[Passage]
------------------------------------
Brands already in these spaces are leading the way in growth by enhancing growth and responsiveness, while Danone and other holding companies are filling in “white space” in their portfolios explicitly according to the latest emerging consumer demands. The organic growth that is then established by these actions is supplemented by media strategies and M&A activity that consolidate premium offerings. These brands then take that advantage and multiply it, entering new markets “from the top” to engage the needs of affluent and precocious consumers first before scaling to the masses.
Customer Acquisition Cost and Lifetime Value as Marketing KPIs
Customer acquisition cost is crucial to manage, but it has to be managed with a view for lifetime value. Without that in place, brands can grow fearful of the real costs of their efforts, and could unfortunately cut off their acquisition efforts without allowing the real value to emerge.
However, you can’t raise awareness without trying to make the most of it through a clear value proposition and deepening engagement with your customer base. Otherwise, the awareness you create only makes it easier for similar, cheaper and more responsive competitors to win out.
Comprehensive data is needed to understand how lifetime value is determined. The profit you gain from a loyal customer always comes on the back of years of acquisition costs. The risks of underestimating your lifetime value are far worse than the risks of overestimating it, except for the cases where arrogance simply takes the place of overestimation (the Uber IPO debacle may be showing an overestimation of lifetime value, but it’s also too soon to tell).

These marketing KPIs, taken together, offer a “pick your poison” scenario. Leaders who embrace risk are always willing to press on with greater Customer Acquisition Costs in the hopes of accruing greater than expected Lifetime Value, but there is always a happy medium to be found
Fundamentally, investing in relationships and experience are also what drives more relative value and lifetime profitability for a brand. Brands that create a feeling of responsiveness, loyalty programs and personal touches with their consumers develop stronger relationships and ultimately earn more compared to competitors. Brands that invest in experience can see up to 60% increases in customer lifetime value by emphasizing experience, notching improvements everywhere from greater return on ad spend to higher average order value and greater customer retention.
------------------------------------
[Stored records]
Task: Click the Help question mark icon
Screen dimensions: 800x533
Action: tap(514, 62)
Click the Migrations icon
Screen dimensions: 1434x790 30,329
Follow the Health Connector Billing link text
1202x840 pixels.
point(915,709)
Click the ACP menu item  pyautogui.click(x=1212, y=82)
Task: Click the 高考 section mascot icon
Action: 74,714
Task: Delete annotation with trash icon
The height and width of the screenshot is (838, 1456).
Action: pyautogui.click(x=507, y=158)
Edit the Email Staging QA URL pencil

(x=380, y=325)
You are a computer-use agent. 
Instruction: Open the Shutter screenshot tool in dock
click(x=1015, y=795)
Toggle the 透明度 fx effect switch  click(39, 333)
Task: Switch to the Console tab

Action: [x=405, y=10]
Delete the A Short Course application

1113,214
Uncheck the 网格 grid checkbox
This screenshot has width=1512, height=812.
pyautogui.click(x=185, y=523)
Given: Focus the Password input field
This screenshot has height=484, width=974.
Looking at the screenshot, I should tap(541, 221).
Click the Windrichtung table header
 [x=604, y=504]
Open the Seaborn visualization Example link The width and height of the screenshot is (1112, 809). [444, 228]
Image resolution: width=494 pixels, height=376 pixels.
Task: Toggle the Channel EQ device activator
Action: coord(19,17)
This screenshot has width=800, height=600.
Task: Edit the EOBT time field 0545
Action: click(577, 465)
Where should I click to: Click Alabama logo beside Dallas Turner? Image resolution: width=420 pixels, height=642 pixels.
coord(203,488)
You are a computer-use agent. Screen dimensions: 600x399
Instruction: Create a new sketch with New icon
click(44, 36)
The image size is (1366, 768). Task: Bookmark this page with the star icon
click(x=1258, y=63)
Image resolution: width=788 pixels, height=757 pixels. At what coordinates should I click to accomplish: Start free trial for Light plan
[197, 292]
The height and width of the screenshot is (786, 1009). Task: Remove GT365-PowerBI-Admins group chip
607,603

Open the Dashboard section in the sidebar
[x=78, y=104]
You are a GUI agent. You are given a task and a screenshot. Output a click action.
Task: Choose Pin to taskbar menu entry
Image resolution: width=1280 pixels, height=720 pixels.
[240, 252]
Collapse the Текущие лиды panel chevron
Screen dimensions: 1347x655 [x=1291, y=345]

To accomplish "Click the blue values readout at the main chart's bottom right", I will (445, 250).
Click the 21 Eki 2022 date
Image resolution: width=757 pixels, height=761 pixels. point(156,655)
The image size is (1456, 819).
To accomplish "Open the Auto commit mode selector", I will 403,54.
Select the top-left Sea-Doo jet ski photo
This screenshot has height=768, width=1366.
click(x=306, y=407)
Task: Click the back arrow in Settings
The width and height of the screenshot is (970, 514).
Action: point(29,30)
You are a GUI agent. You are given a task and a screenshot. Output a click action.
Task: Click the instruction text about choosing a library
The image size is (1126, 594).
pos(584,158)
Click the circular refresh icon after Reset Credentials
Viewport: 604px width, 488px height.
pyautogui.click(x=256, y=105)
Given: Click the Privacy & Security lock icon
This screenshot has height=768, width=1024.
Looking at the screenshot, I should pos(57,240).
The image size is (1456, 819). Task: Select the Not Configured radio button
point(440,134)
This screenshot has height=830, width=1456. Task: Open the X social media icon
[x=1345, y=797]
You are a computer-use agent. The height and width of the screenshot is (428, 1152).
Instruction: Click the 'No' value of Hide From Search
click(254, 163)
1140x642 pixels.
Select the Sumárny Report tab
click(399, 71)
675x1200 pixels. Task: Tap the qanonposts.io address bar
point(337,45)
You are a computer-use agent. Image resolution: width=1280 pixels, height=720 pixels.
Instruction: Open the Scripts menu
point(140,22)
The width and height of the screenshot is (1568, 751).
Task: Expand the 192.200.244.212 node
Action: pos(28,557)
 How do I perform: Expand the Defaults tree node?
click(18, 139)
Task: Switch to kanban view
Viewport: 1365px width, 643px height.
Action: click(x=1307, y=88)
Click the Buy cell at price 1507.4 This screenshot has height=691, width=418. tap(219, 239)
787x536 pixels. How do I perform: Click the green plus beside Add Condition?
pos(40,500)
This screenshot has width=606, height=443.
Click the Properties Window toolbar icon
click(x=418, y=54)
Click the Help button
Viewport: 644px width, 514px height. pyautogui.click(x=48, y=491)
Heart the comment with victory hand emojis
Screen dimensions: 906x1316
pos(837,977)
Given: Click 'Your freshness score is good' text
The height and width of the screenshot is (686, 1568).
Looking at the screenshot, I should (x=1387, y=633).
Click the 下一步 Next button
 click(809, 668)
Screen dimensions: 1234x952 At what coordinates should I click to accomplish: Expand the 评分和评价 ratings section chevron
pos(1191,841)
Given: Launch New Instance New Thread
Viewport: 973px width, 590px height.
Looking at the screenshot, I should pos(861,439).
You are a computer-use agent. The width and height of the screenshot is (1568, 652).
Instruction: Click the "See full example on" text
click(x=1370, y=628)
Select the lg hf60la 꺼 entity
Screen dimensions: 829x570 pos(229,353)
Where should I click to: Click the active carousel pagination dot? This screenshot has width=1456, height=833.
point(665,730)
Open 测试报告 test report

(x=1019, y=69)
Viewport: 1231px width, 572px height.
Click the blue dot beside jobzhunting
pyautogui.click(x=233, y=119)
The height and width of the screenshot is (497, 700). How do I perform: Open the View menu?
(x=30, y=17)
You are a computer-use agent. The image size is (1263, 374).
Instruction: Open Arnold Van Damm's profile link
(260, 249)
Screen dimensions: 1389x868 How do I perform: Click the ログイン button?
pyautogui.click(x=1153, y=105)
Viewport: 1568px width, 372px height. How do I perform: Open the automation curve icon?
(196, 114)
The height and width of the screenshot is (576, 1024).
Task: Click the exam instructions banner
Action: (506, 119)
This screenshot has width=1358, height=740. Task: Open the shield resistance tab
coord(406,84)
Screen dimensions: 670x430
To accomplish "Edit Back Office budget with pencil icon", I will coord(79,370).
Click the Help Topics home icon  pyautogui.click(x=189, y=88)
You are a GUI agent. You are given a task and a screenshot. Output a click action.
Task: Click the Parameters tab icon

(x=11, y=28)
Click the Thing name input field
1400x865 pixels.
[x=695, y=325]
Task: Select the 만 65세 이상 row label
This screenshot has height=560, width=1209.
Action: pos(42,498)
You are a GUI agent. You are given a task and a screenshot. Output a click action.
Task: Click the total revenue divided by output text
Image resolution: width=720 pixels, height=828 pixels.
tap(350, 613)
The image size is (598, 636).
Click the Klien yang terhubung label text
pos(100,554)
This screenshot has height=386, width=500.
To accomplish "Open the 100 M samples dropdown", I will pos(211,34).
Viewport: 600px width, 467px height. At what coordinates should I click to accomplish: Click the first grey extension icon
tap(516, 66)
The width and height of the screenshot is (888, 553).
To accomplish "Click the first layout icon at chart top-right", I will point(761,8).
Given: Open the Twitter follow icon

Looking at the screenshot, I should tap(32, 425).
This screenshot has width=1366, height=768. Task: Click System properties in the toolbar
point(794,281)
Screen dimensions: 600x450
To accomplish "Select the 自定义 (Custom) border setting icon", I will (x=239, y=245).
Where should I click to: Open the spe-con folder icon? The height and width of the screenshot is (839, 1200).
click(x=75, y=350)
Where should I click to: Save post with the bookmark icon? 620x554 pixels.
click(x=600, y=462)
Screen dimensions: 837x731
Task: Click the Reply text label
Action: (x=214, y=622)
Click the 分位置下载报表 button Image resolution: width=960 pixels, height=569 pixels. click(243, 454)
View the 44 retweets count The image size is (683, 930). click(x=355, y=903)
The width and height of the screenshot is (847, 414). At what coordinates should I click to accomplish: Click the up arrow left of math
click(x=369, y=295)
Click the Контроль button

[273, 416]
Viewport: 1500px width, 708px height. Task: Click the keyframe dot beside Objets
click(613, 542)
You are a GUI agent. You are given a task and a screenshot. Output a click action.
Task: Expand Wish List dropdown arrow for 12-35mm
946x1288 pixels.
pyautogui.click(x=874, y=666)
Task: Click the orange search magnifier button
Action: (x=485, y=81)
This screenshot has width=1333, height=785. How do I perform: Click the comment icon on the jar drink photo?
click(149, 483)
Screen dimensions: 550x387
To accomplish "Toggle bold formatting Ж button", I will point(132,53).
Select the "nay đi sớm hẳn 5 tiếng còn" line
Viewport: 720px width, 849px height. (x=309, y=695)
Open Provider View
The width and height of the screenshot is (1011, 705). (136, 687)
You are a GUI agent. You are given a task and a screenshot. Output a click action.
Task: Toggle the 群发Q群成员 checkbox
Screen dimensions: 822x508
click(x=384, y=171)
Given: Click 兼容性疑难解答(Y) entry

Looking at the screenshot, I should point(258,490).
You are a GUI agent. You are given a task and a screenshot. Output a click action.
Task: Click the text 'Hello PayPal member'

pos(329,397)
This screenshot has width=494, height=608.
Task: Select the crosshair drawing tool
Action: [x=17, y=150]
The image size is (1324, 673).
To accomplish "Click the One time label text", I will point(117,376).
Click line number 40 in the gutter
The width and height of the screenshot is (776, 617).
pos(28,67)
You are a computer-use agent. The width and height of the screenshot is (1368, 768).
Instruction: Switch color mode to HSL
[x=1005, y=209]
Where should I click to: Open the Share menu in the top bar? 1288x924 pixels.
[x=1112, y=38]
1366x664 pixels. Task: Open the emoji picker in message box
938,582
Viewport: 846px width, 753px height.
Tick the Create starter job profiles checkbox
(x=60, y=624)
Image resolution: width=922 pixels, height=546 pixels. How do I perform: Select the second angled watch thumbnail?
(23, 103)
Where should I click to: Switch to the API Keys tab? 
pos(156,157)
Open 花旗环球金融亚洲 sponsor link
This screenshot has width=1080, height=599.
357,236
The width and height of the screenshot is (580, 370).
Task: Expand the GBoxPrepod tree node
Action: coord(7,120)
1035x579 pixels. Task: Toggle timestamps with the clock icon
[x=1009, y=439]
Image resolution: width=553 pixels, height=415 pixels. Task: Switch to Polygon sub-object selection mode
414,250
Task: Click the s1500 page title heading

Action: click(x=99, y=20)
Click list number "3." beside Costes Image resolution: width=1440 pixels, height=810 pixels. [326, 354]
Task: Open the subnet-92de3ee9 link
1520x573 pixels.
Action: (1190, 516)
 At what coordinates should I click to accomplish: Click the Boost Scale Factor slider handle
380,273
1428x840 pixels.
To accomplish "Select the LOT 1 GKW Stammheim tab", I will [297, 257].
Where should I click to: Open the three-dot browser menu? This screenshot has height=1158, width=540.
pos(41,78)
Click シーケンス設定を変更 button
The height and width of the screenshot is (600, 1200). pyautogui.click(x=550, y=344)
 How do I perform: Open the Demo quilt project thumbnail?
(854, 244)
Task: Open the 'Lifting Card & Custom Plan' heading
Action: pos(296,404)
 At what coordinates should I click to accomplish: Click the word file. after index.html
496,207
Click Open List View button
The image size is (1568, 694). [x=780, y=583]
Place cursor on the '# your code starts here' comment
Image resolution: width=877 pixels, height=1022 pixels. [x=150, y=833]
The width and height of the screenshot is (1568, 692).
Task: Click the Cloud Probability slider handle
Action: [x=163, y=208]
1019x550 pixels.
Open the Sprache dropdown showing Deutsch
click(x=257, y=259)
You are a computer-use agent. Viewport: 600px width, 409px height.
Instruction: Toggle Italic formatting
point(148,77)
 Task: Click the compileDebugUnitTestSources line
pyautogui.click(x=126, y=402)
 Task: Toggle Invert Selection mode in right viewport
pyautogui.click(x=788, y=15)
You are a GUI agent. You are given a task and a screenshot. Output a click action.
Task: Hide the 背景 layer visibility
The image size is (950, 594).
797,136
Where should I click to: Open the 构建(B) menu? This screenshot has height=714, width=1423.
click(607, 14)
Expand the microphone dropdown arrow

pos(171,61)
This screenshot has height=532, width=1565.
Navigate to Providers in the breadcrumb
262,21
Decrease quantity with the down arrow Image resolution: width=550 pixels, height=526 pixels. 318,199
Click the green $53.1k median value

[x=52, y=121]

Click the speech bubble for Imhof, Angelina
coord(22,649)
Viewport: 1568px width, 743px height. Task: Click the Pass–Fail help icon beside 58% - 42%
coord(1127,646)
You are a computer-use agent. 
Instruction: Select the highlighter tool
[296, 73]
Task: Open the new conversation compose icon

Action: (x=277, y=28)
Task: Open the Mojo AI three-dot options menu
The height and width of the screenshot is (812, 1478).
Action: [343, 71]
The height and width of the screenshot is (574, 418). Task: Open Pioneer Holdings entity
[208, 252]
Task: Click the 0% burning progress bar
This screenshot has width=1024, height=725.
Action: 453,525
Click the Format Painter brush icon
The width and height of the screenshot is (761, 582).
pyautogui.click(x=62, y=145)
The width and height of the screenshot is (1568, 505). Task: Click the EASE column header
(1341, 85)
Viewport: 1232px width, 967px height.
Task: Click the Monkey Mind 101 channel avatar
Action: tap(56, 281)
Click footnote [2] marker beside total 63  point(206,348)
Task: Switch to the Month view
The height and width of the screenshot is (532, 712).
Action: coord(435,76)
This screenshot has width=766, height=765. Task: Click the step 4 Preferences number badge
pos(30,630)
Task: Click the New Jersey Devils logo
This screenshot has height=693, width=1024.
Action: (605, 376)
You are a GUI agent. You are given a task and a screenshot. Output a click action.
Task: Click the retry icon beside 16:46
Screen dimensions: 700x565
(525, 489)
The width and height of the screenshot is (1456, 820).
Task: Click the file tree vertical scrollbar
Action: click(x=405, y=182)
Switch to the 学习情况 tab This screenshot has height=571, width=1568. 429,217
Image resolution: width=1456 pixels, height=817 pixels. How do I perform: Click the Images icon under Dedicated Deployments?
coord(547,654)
------------------------------------
[What the exercise asks] Carry on the passage about customer acquisition cost and lifetime value, picking up right after its final sentence. The rows come from a different source than the passage.

[Exercise response]
Engagement among Marketing KPIs
Awareness, sales growth, acquisition cost and lifetime value are all critical marketing KPIs, and the trends are aligning in multifaceted ways to show that engagement is the next point of emphasis brands can use to maximize returns. Your engagement with consumers can actually be measured with real minutes across the entire customer relationship. The conversations brands have with both audiences and individual consumers empower them to lead with more information and value than brands who rely on one-way messaging.
When brands offer guidance, recommendations and personalized responses, they simultaneously enhance their customer experience and offer a new marketing KPI that can serve as a leading indicator for the quality of awareness, growth and relative profitability that they get.

Forrester identifies experience-driven brands as those who exhibit customer-centric organizational structures and cultures, advanced digital capabilities and rigorous data-driven processes. These are all compelling features, but when it comes to engaging at scale, Conversational AI is one of the key ways that experience-driven brands can synthesize all three of these traits, in creating immediacy, responsiveness and garnering rich first-party data.
This not only creates a new category of interactions that can assist consumers wherever they go, but also offers a new, immediate window into customer needs and expectations that compresses time and empowers brands to message their consumers in ever-more relevant ways.